# Big Locos Vs Curve Radius



## Cprail43 (Jan 1, 2013)

Hey everyone.
This week I got myself into a pickle, and now I'm looking for advice.
I just bought a HO scale Bachmann DD40AX #6900. As soon as I tried placing it on my section of 18" radius Bachmann EZ track curve, I came to realize my rookie mistake. I have heard these huge engines will work on a 22" radius, but I worry about pulling freight. Problems get worse when I can't find any 24" radius on Bachmann's catalogue. Sure, a AC44CW-8 should work properly on the 22", but I'm not giving up on the DD40AX. So will I need to replace all my track for a different brand, or is there easier less costly ways to fix this.

NOTE: I use floor set. No realistic scenes or track modifications are used.


----------



## sawgunner (Mar 3, 2012)

the DD40 will work fine on 22" radius even while pulling freight around. ( i had 2 of them)


----------



## Cprail43 (Jan 1, 2013)

Thanks! This helps a lot. I hope to get it done as soon as possible


----------



## sstlaure (Oct 12, 2010)

Flextrack....You can have any radius you want.


----------



## Cprail43 (Jan 1, 2013)

Does the flex stay in place? I'm worried about it deforming on my floor. I don't use anything that will keep it in place.


----------



## sawgunner (Mar 3, 2012)

with flex you have to nail it down or caulk it down to something to get it to stay. also you will need something under it to match the height of your EZ track


----------



## Cprail43 (Jan 1, 2013)

Yeah, that's where it won't work for me. I've got nowhere else to put it but the floor. I just realized that the DD40AX was a giant step from the GP-35. Rookie mistake. But thanks for the notice.

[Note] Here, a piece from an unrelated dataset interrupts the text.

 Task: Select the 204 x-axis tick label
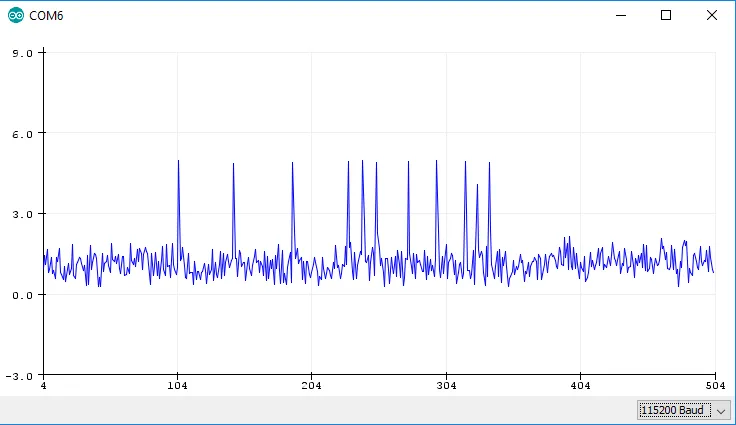click(312, 385)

This will help when I move on to table modeling.


----------



## Cprail43 (Jan 1, 2013)

Yes. Confirmation. The DD40AX will run AND pull cars on a 22" radius! Thank you everyone for your help and advice.


----------



## norgale (Apr 4, 2011)

CPrail you can make flextrack work for you but you'll need to make some sort of base for it. Use something like paneling or thin plywood. Cut the pieces about 3" wide and curved the way you want them. Glue or nail the track onto the plywood and trim the ends so they are even and you can put track joiners on them. Then you can put them together anytime you want or take them apart for storage. You can use cork roadbed with this too. I think you'll have to glue the roadbed and track in place as the pin nails will go all the way through the plywood. Or bend them over tightly on the back. Eitherway you'll then have the curves that you need and the flextrack will stay where you put it. pete
Just happened to think,you can use this track on a table top layout too if you decide to build one.


----------



## fs2k4pilot (Jan 5, 2013)

CP, Bachmann does make 33.25" and 36" radius curved track pieces, if it matters to you.


----------



## Cprail43 (Jan 1, 2013)

norgale said:


> CPrail you can make flextrack work for you but you'll need to make some sort of base for it. Use something like paneling or thin plywood. Cut the pieces about 3" wide and curved the way you want them. Glue or nail the track onto the plywood and trim the ends so they are even and you can put track joiners on them. Then you can put them together anytime you want or take them apart for storage. You can use cork roadbed with this too. I think you'll have to glue the roadbed and track in place as the pin nails will go all the way through the plywood. Or bend them over tightly on the back. Eitherway you'll then have the curves that you need and the flextrack will stay where you put it. pete
> Just happened to think,you can use this track on a table top layout too if you decide to build one.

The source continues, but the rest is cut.